Second Street and the Beaches

Downtown Lewes is organized around Second Street, the main commercial corridor that runs parallel to the historic harbor. The street holds small specialty stores, restaurants, ice cream parlors, the Zwaanendael Inn (built in 1926 and renovated multiple times since), and the Dogfish Inn - a trendy retro motel associated with the Dogfish Head Brewery, which is technically in nearby Milton but anchors much of the region's hipster cultural identity. Lewes Beach, on the Delaware Bay side of town, has calmer water and shallower drop-offs than the Atlantic beaches further east. It is popular with families and surf-cast fishermen. The Cape Henlopen ocean beach, a few miles east, has the surf. The town's overall feel is Colonial-historic refurbished into modern beach-town small-business: Federal-style brick houses converted to boutiques, the canal lined with shipyard-era buildings that now hold restaurants, the Lewes-Rehoboth Canal Towpath providing a walking and cycling route. The town is small enough to walk in an afternoon. The history is dense enough to take days to absorb.
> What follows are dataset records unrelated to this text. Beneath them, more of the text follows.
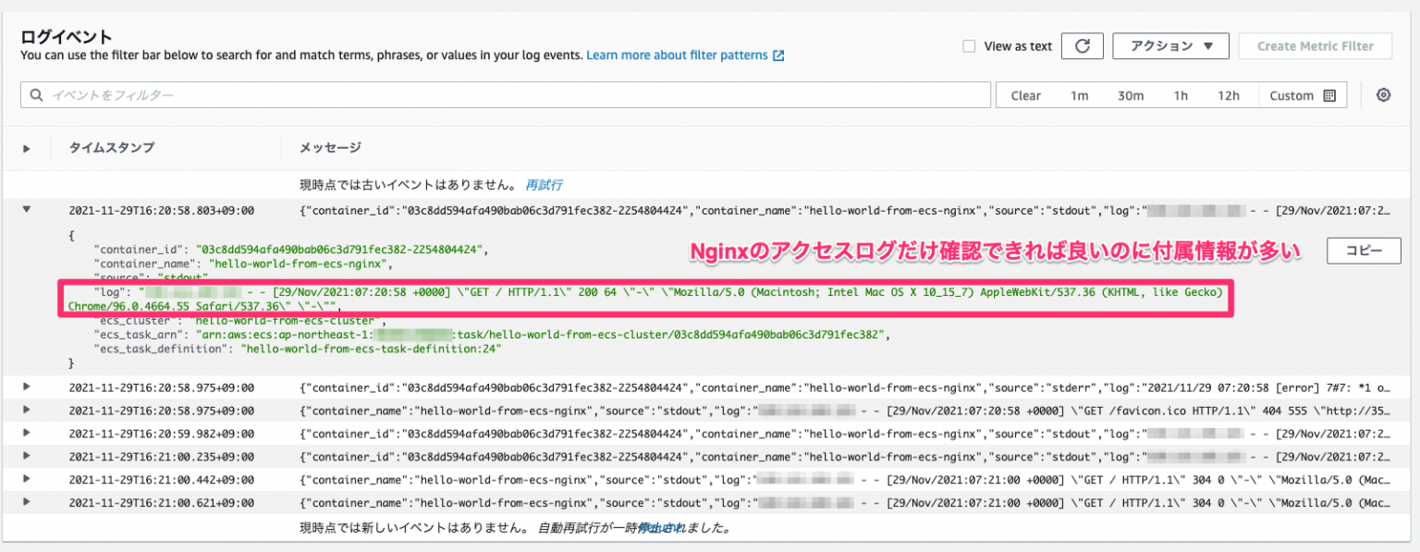Toggle display of log events as text
Viewport: 1420px width, 552px height.
(969, 46)
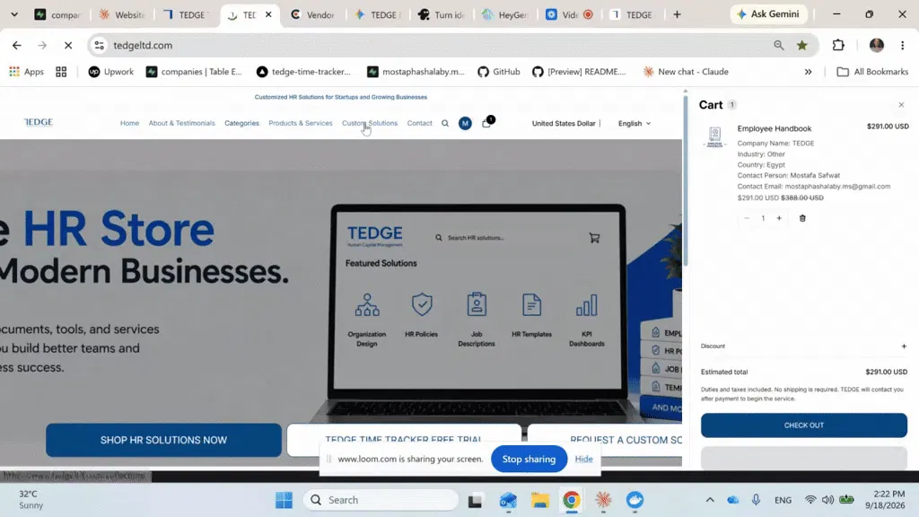The image size is (919, 517).
Task: Switch to the Vendor browser tab
Action: tap(312, 14)
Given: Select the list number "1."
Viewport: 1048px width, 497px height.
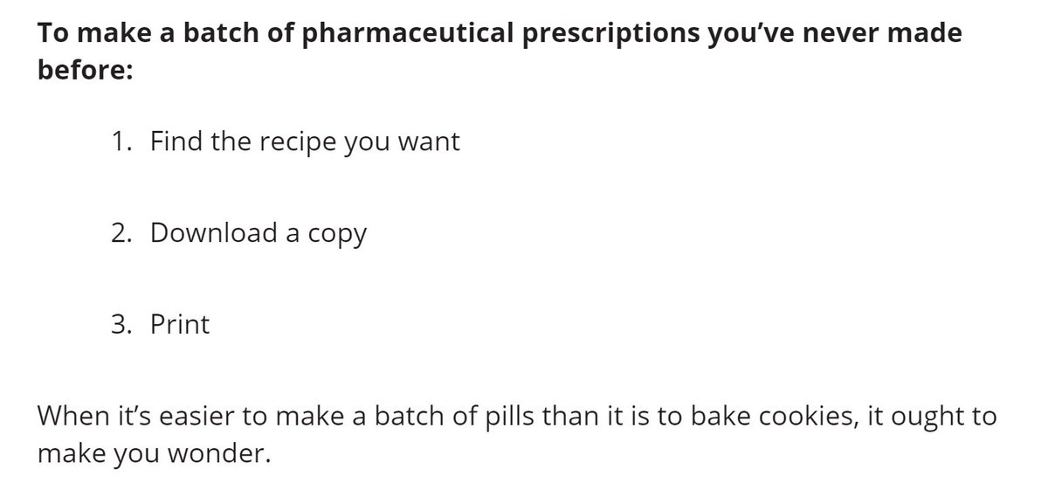Looking at the screenshot, I should tap(122, 142).
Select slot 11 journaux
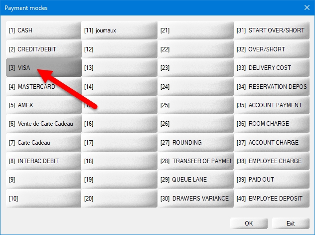The image size is (315, 235). 120,30
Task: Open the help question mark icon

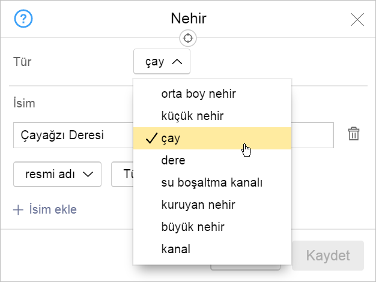Action: (x=23, y=19)
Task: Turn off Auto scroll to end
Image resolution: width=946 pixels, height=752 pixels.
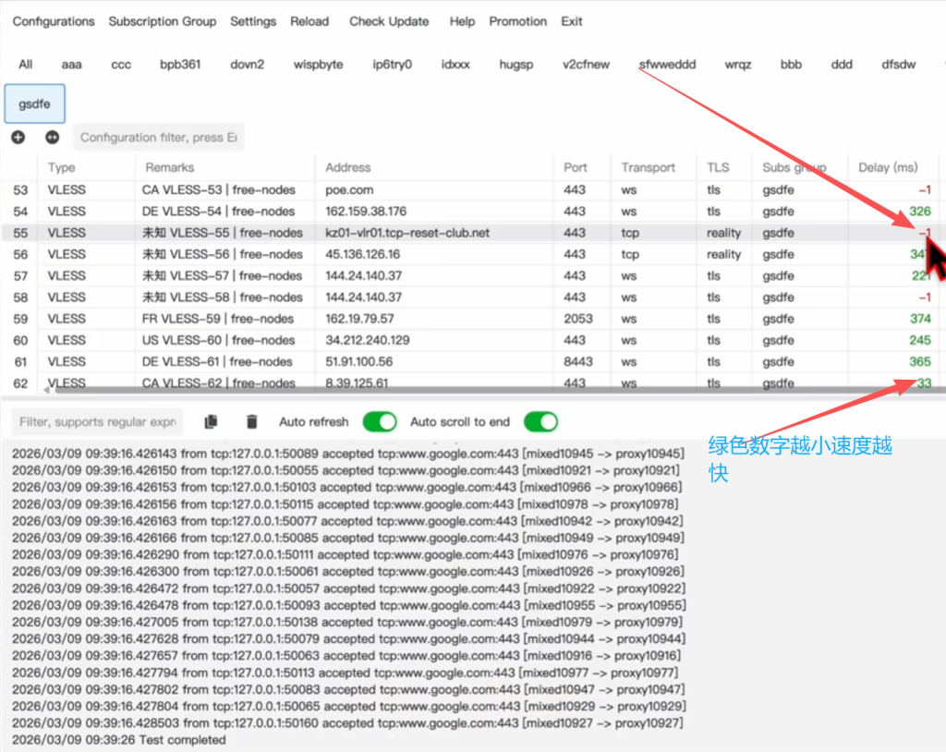Action: coord(540,422)
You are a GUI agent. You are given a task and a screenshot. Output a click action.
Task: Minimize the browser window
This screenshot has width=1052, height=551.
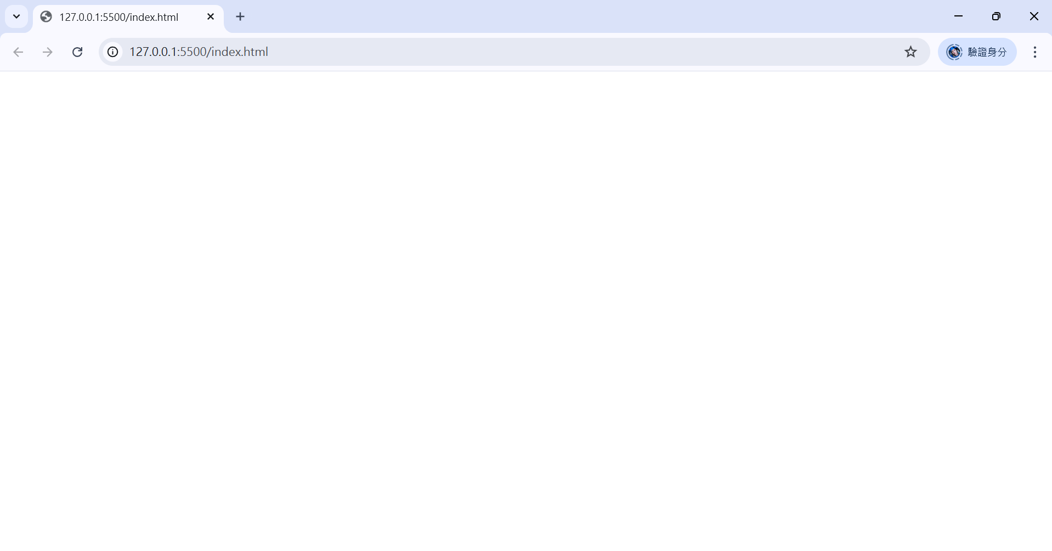point(958,16)
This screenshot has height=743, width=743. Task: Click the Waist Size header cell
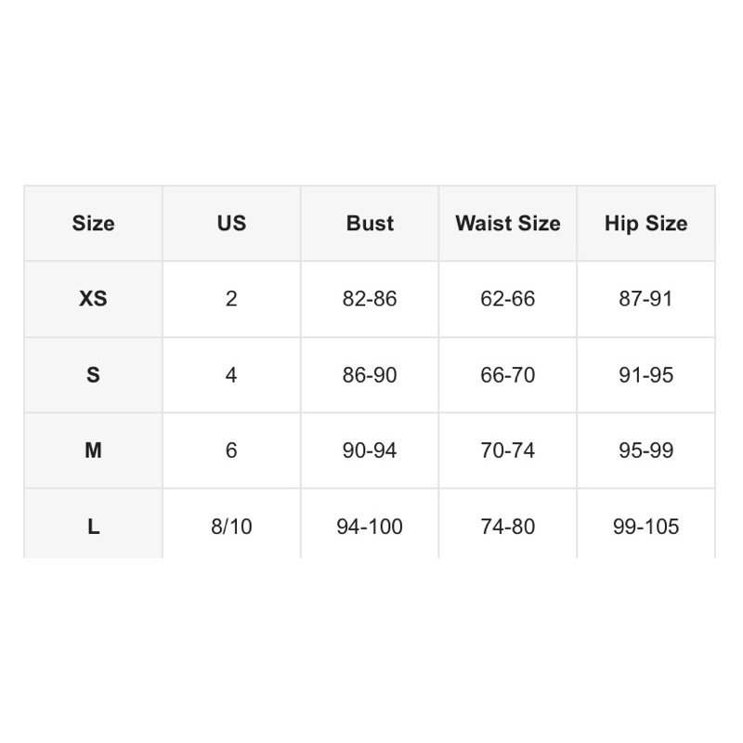tap(507, 223)
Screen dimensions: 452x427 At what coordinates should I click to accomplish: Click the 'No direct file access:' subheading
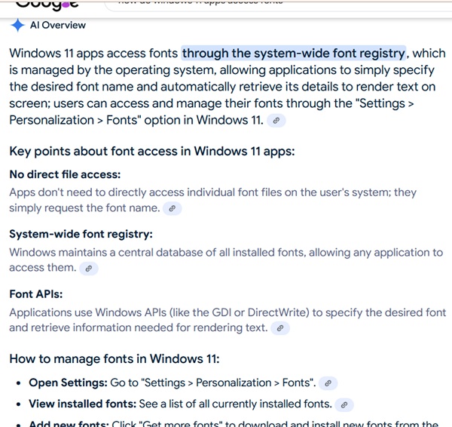(x=65, y=174)
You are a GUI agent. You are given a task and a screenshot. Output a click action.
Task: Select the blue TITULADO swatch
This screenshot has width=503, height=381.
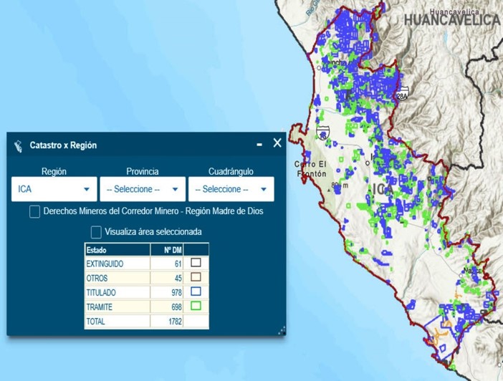(x=196, y=292)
The Great Kite Festival and the Lightship Party

Lewes runs on small-town annual rituals. The Great Delaware Kite Festival, held on Easter weekend at Cape Henlopen, has drawn kite enthusiasts and stunt-kite demonstrations to the Bay shore for over forty years. The Overfalls Lightship Opening Party, held the Friday before Memorial Day, commemorates the start of the summer season with live music, food, and a cash bar on the deck of the 1938 lightship. The Lewes Historical Society Complex on Shipcarpenter Street operates a Marine Museum, a country store, and walking tours of restored homes. The downtown Christmas parade takes place the first Saturday in December. The town has the kind of recurring calendar that builds long memory - the same families come to the same events year after year, and visitors who choose Lewes over Rehoboth tend to come back. The 2020 census recorded 3,266 year-round residents. The summer population easily quadruples. The historical layering, the working ferry, the Colonial brick - it all adds up to a Delaware town that feels older and quieter than its more famous neighbors to the south. The First Town has held that title for nearly four centuries.

From the Air

Lewes sits at 38.78 degrees north, 75.14 degrees west, on the south bank of the Delaware Bay where it opens to the Atlantic. Sussex County Airport (KGED) is the closest field, 13 nautical miles west in Georgetown. The Cape May-Lewes Ferry runs across the Bay to Cape May, New Jersey (38.95 degrees north, 74.91 degrees west, KWWD airport). The Harbor of Refuge Lighthouse and the Delaware Breakwater East End Lighthouse are visible from altitude marking the entry to Delaware Bay. Cape Henlopen State Park forms the prominent point east of town. Pattern altitudes of 1,500 feet AGL give a clean view of the historic downtown and the canal. Watch for ferry-traffic separation in the Bay entrance and for Atlantic-coast migratory bird traffic in spring and fall.